Accumulating local gradients to global shared model

Hi everyone!

First post here so apologies if it is unclear. I am currently facing a problem similar to what was mentioned here (Share gradients in multiprocessing). Given that no answer was provided I will try to further specify the problem.

I have implemented a Hogwild model training procedure. I am trying to modify it such that gradients calculated with local models over N cores can be accumulated/averaged onto the shared model. After aggregating the gradients from N-1 cores, I want the Nth core to update the shared model given such accumulated/averaged gradients.

An overview of what I am considering is as follows:

import torch.multiprocessing as mp
from model import MyModel

def train(shared_model, shared_optimizer, rank):
    # Construct data_loader, optimizer, etc.
    local_model = MyModel()
    for data, labels in data_loader:
        local_model.load_state_dict(shared_model.state_dict())  # Ensure local model up to date
        loss_fn(local_model(data), labels).backward()
        sync_grads(local_model, shared_model)
        if rank == 0:
            shared_optimizer.step()  # This will update the shared parameters
            shared_optimizer.zero_grad()

def sync_grads(local_model, shared_model):
    for local_param, shared_param in zip(local_model.parameters(), shared_model.parameters()):
        shared_param._grad = shared_param.grad + local_param.grad  # Accumulating in this case
if __name__ == '__main__':
    num_processes = 4
    shared_model = MyModel()
    shared_model.share_memory()
    
    # SharedAdam: https://github.com/ikostrikov/pytorch-a3c/blob/master/my_optim.py
    shared_optimizer = SharedAdam(shared_model.parameters())  # Note shared model parameters
    shared_optimizer.share_memory()
    processes = []
    for rank in range(num_processes):
        p = mp.Process(target=train, args=(shared_model, shared_optimizer, rank, ))
        p.start()
        processes.append(p)
    for p in processes:
        p.join()

My questions are:

  • Will sync_grads() upload gradients to the shared model (and thus grads will be shared among processes)?
  • Or will this only aggregate gradients to a local version of the shared_model, leading to the update only really occurring with gradients computed for the rank0 process?
  • In other words, does putting a shared_model on shared memory share parameters and gradients or only parameters?

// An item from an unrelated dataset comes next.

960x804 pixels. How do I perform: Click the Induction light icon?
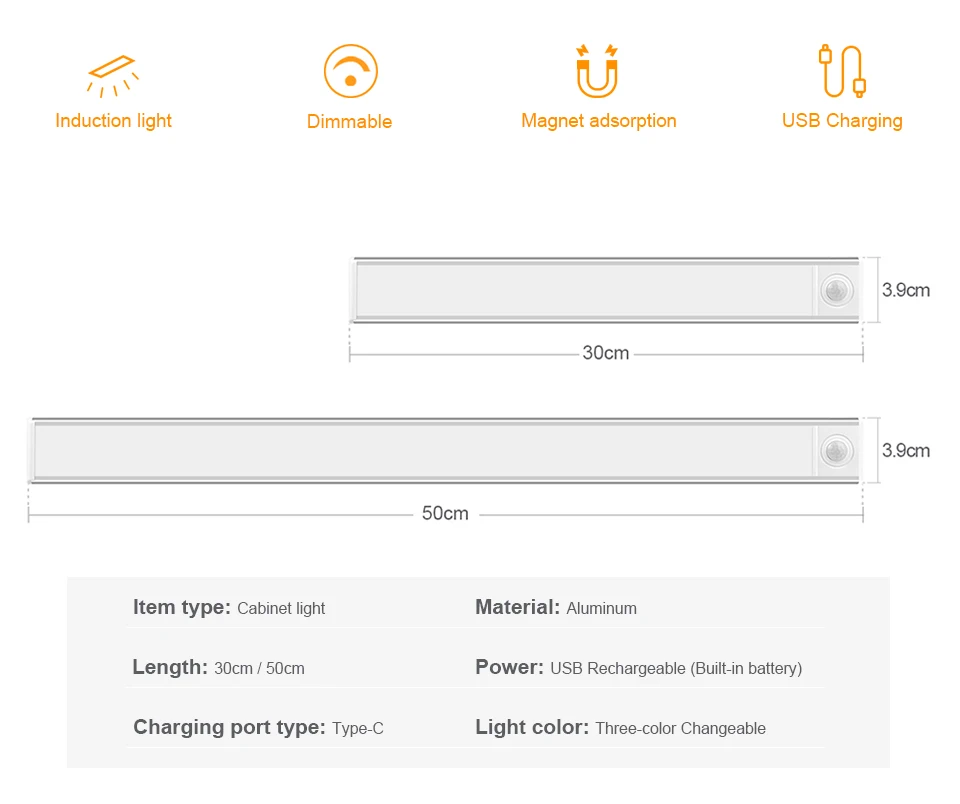coord(113,76)
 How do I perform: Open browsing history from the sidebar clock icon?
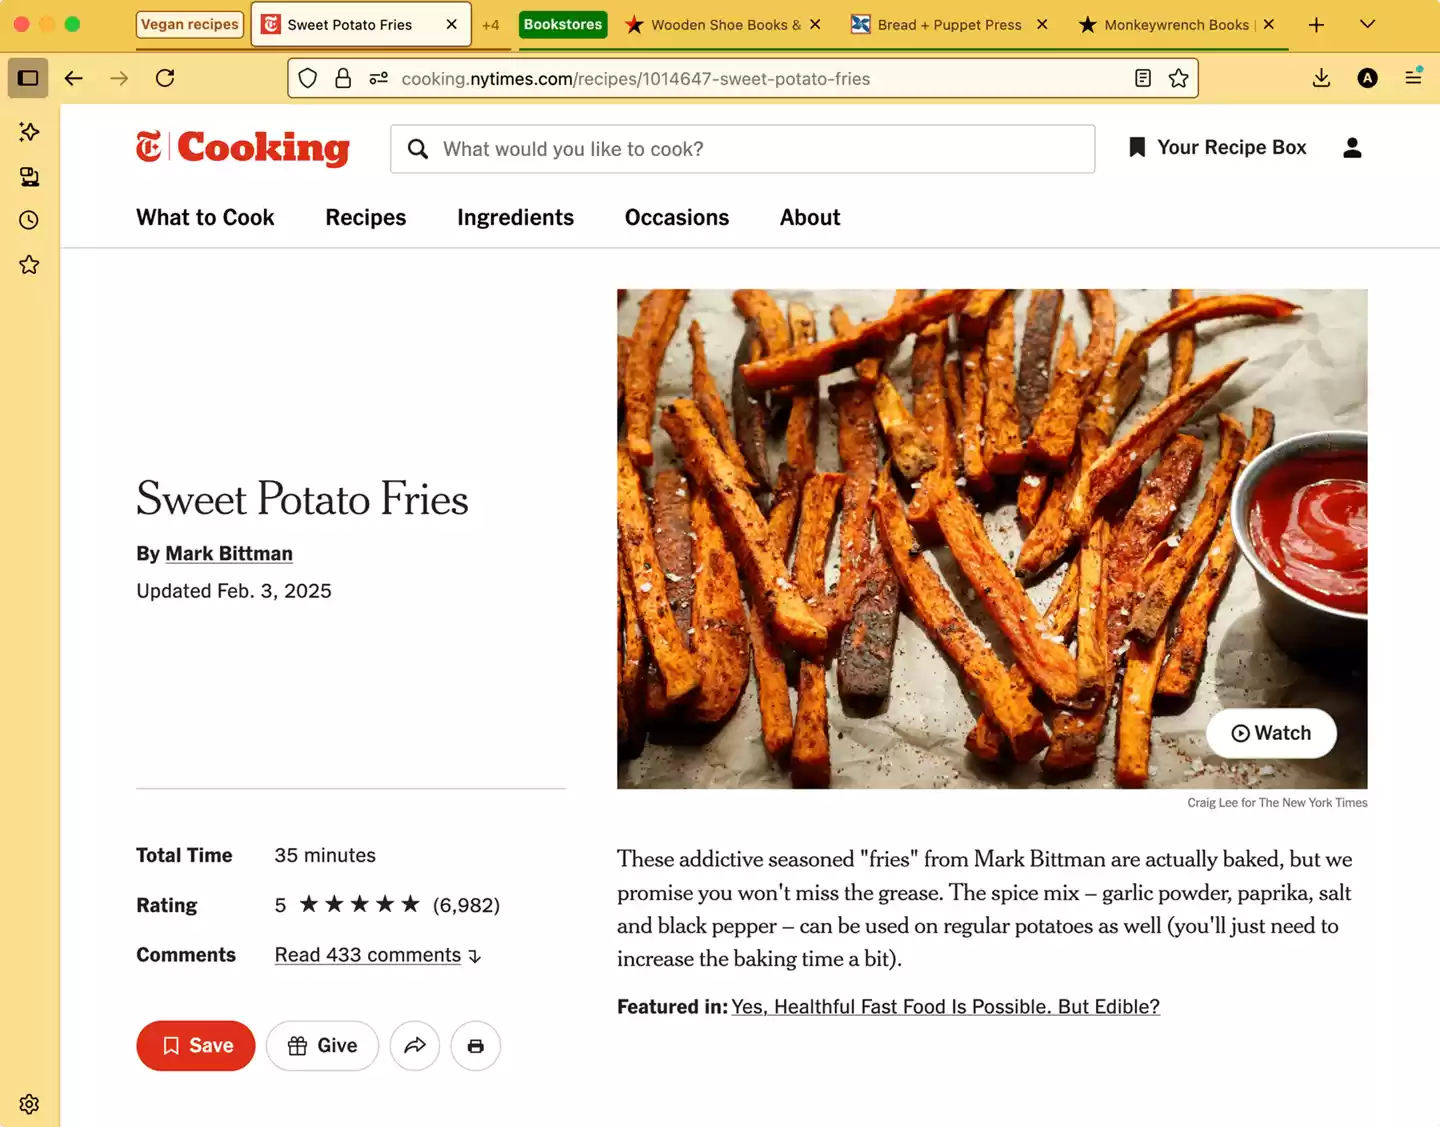28,219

Finally, if my fears are correct, how can I do this? I have seen this:

""" Gradient averaging. """
def average_gradients(model):
    size = float(dist.get_world_size())
    for param in model.parameters():
        dist.all_reduce(param.grad.data, op=dist.ReduceOp.SUM)
        param.grad.data /= size

However, I am skeptical of whether it will work (last update to the tutorial is from 2017). Else, I am also considering moving grads to an mp.Queue for all processes, then query, average & assign to the local version of shared_model in rank0 and gradient step on that process only.

Thanks a lot!

@jleguina0 Does DDP fit your need Getting Started with Distributed Data Parallel — PyTorch Tutorials 1.9.0+cu102 documentation? You will have one model replica per process. Instead of storing the gradients in a shared model DDP will update all the model replicas. You can define a communication hook DDP Communication Hooks — PyTorch 1.9.0 documentation for gradient communication logic.

@gcramer23 That is exactly what I was looking for! Thanks.